December 16, 2005
HERE'S WHAT JOE WILSON FINDS MOST GALLING...:
Why Novak Called Rove (Murray Waas, Dec. 16, 2005, National Journal)
On July 9, 2003, senior presidential adviser Karl Rove was well prepared as he returned a telephone call from columnist Robert Novak. On his desk were talking points and other briefing materials that then-White House Political Director Matt Schlapp and other staffers had compiled for Rove in anticipation of the conversation. [...]Ironically, the materials prepared for Rove in advance of the conversation had nothing to do with Valerie Plame, the CIA officer whom Novak would identify -- using Rove as one of his sources -- as an "agency operative" in a July 14, 2003, column.

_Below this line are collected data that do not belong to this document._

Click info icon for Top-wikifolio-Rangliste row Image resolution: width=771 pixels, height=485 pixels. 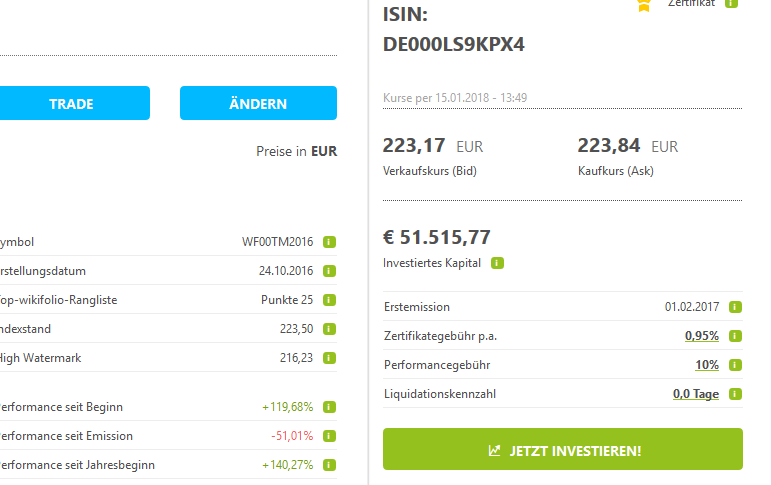coord(329,300)
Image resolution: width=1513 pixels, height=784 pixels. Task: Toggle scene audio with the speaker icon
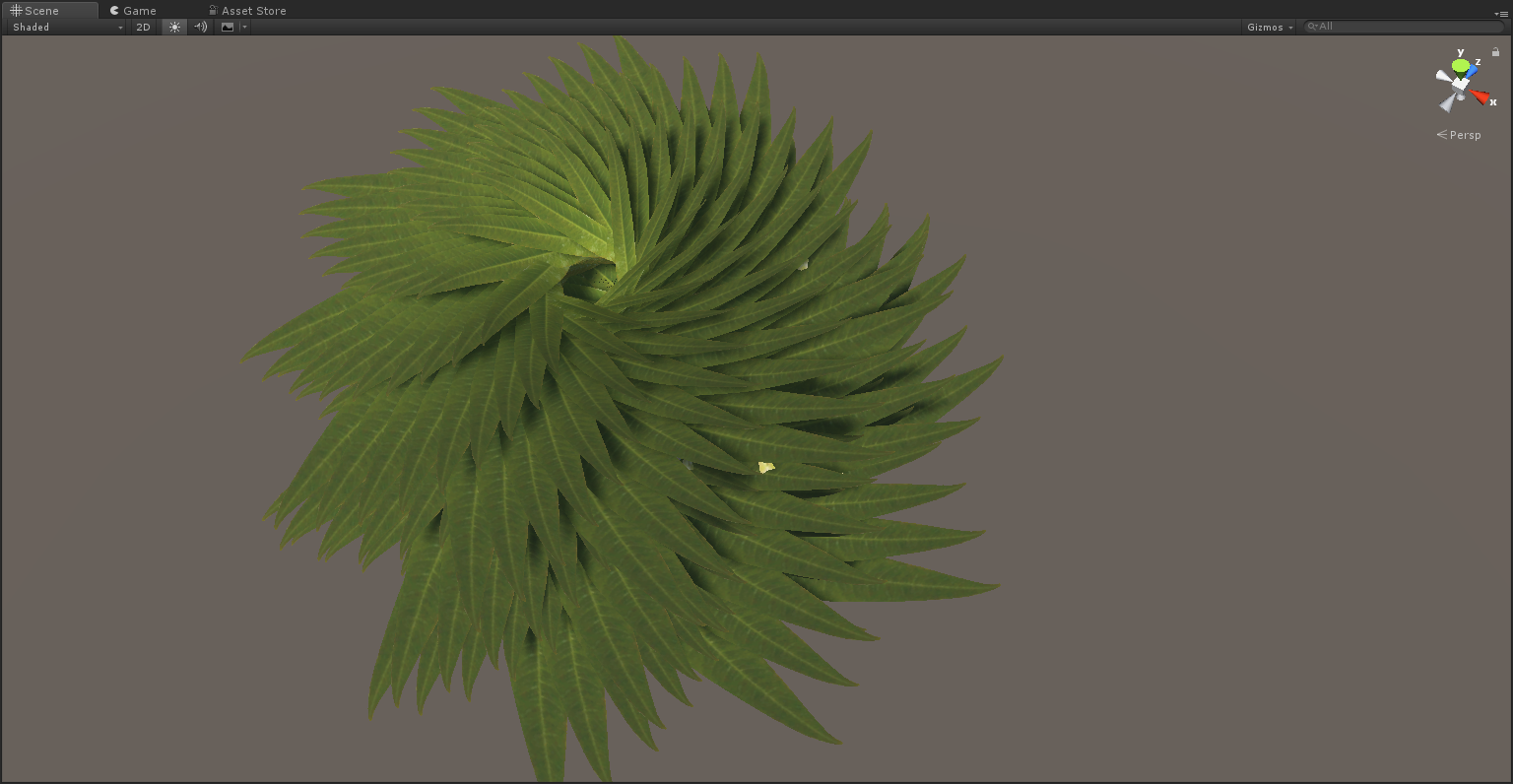(201, 28)
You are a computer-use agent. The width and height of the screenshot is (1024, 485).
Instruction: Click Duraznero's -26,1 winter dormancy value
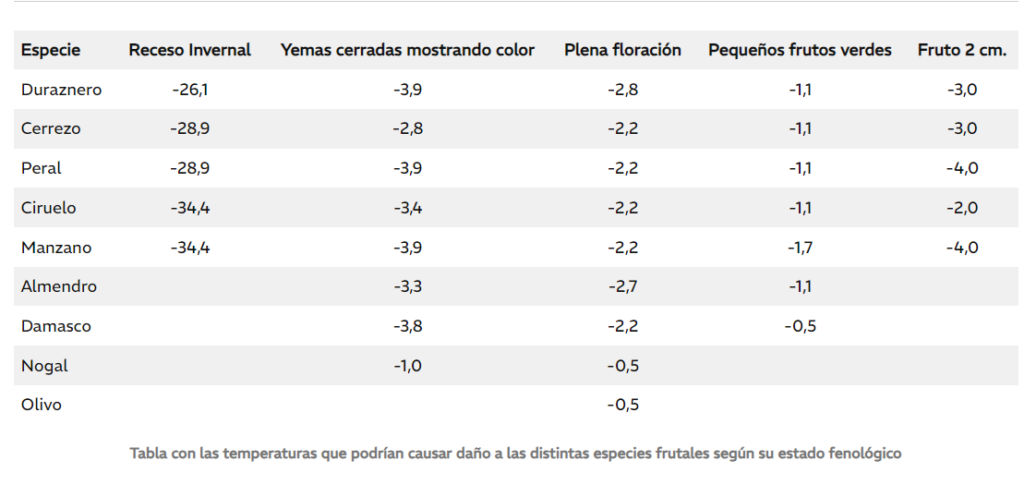pos(190,89)
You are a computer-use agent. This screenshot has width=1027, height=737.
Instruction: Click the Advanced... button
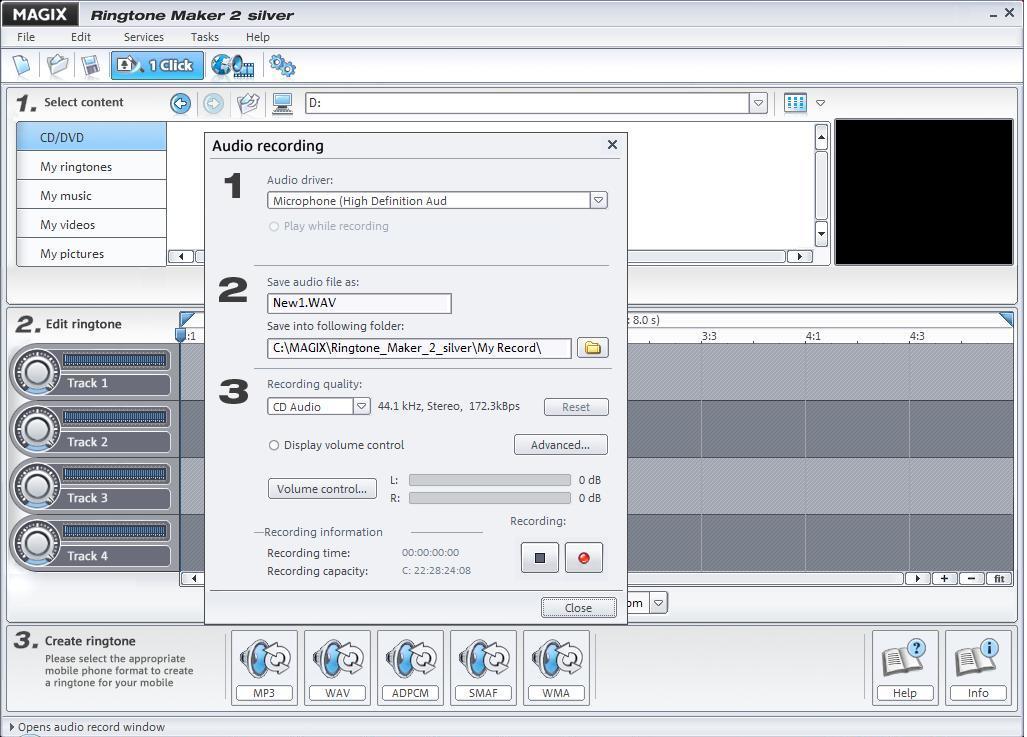point(560,445)
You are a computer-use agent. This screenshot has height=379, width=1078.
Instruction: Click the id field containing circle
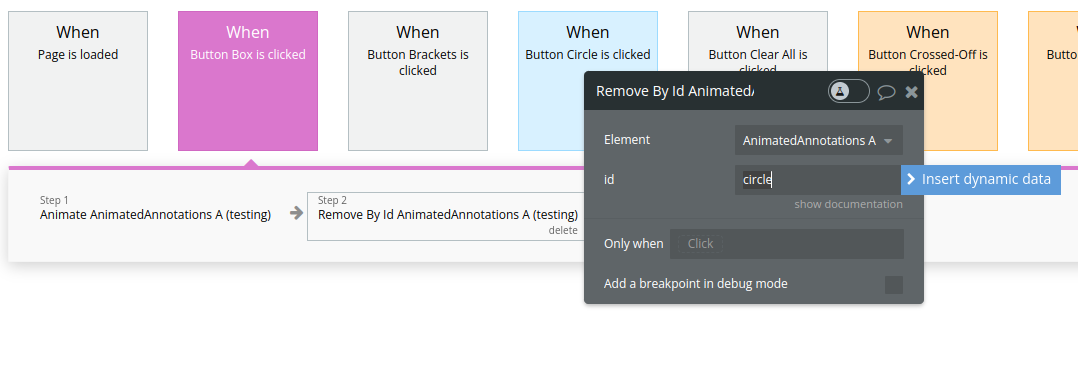pos(818,180)
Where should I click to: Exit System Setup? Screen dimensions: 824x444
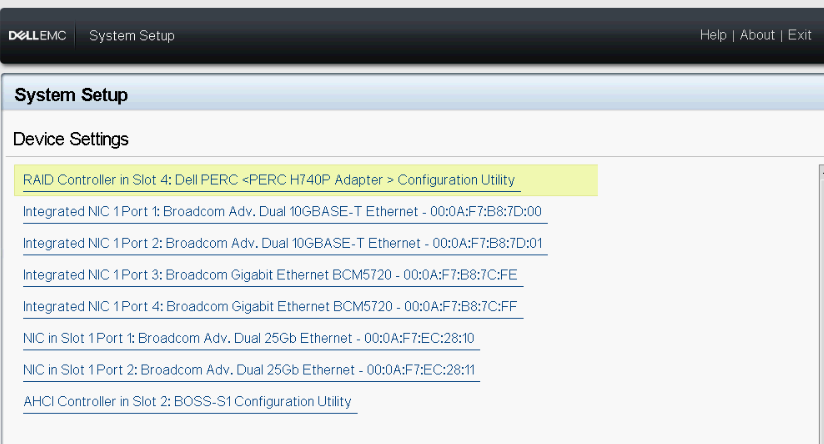pos(799,35)
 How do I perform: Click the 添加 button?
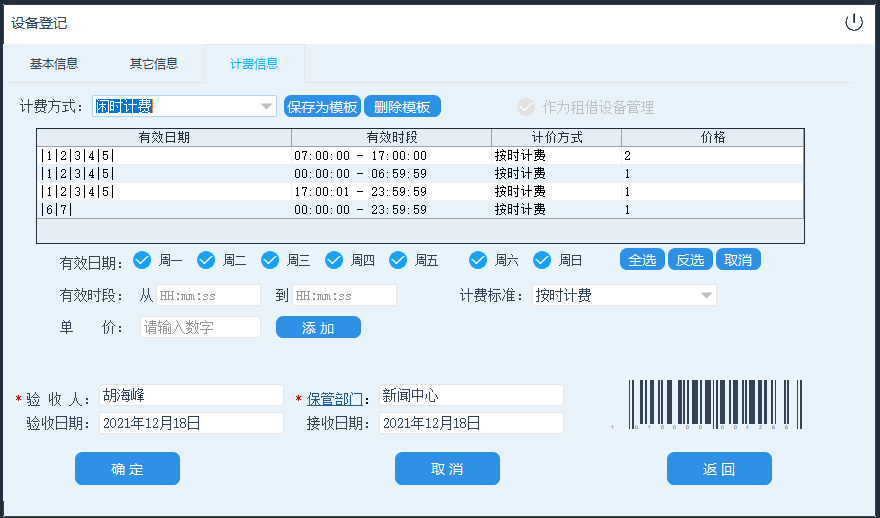pyautogui.click(x=318, y=327)
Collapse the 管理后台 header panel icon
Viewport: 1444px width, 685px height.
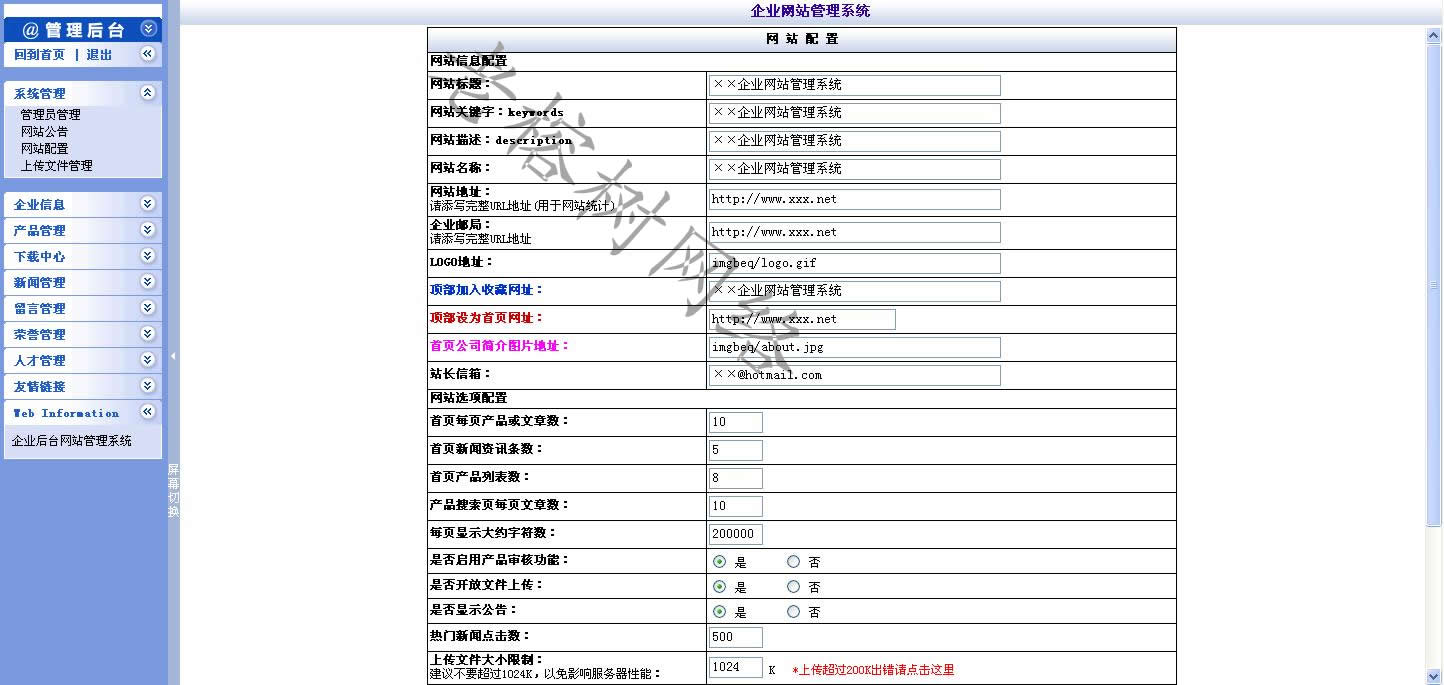[148, 29]
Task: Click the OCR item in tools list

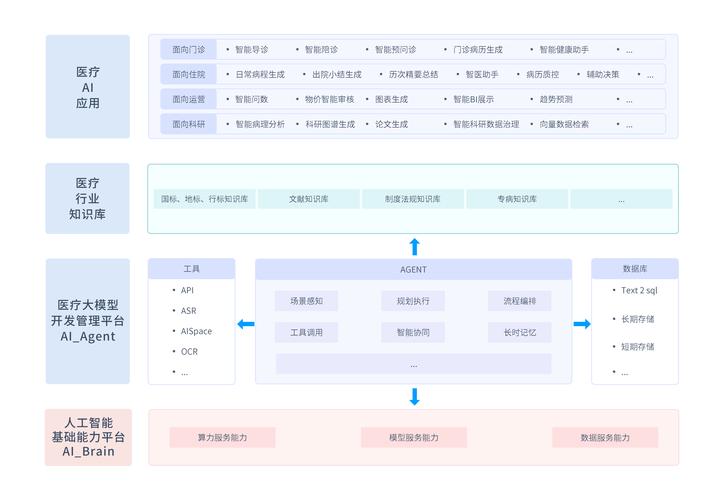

Instead, the voluminous material on Rove's desk -- including talking points, related briefing materials, and information culled from confidential government personnel files -- involved a different woman: Frances Fragos Townsend, a former senior attorney in the Clinton administration's Justice Department whom President Bush had recently named to be his deputy national security adviser for combating terrorism.
Bush had personally assigned Rove to help counter what the president believed to be a "rearguard" effort within his own administration, by persons unknown, to discredit Townsend and derail her appointment, according to White House documents and accounts given by former and current officials.
Just before his July 9 conversation with Rove, Novak had been relentlessly calling around the White House asking questions about Townsend. [...]
According to the accounts of their conversations that Rove and Novak gave to federal investigators, the subject of Valerie Plame came up only after they had finished talking about Townsend. [...]
Both Novak and Rove have told federal prosecutors that it was Novak who raised Plame's name, with the columnist saying he had heard that "Wilson's wife" had worked for the CIA and had been responsible for having her husband sent on the Niger mission.
"I heard that too," Rove responded, according to published accounts of what Rove told federal investigators of the conversations.
...the Plames were merely an afterthought. Posted by Orrin Judd at December 16, 2005 10:52 AM
Worse than that: Frances got Valerie's dream job.